Best practices for implementing Event Analytics in ITSI
Consider the following best practices when configuring Event Analytics in IT Service Intelligence (ITSI).
As general guidance, we recommend that you follow these scale limits when implementing Event Analytics for best performance:
- 20 notable event aggregation policies with time-based conditions
- 20 notable event aggregation policies without time-based conditions
- 10k active episodes
- 10k notable events generated by a correlation search per minute
For more information about time-based action rules, see Activation criteria.
Best practices for implementing Event Analytics for ITSI services and KPIs
For best practices around leveraging ITSI's Event Analytics functionality to translate service and KPI health into notable events and episodes, see About the Content Pack for Monitoring and Alerting. The content pack provides a set of preconfigured correlation searches and notable event aggregation policies which, when enabled, produce meaningful and actionable alerts.
For more information about ITSI Event Analytics, see Overview of Event Analytics in ITSI.
Best practices for implementing Event Analytics for other data sources
The following best practices help you successfully ingest and aggregate third-party alerts in ITSI. For more information, see Ingest third-party alerts into ITSI.

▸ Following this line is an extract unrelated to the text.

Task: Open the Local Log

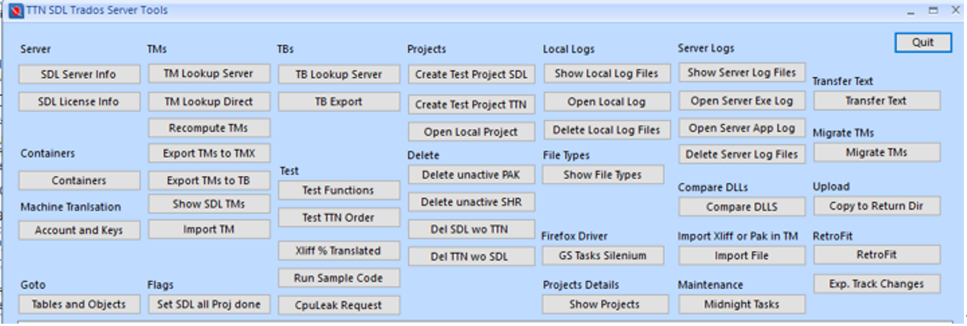Action: click(x=606, y=102)
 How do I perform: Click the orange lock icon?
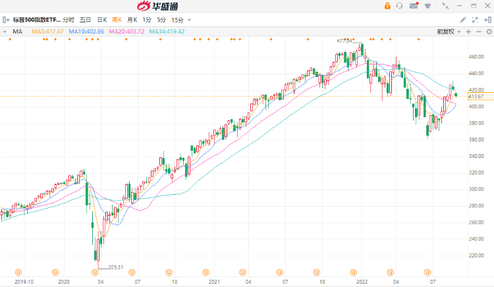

To avoid duplicate events, use the same frequency and time range in correlation searches
When configuring a correlation search, consider using the same value for the search frequency and time range to avoid duplicate events. For example, a search might run every five minutes and also look back every five minutes.
If there's latency in your data and you need to look for events you might have missed, consider expanding the time range. For example, the search could run every minute but look back 5 minutes.
To reduce load on your system, don't use a time range greater than 5 minutes
Exceeding a calculation window of 5 minutes can put a lot of load on your system, especially if you have a lot of events coming in. If you want to avoid putting extra load on your system, consider reducing the time range to 5 minutes or less. One exception is if your data is coming in more sporadically. For example, if your data comes in every 15 minutes, consider using a 15-minute time range.
Normalize all the important fields in your third-party events
When you're creating correlation searches, don't only normalize on obvious fields that exist in a lot of data sources, like host, severity, event type, message, and so on. It's also important to normalize fields that you know are important in your events. For example, when you're looking at Windows event logs, what do you look at to know if something is good or bad? Normalize those fields as well and use them to build out a common information model.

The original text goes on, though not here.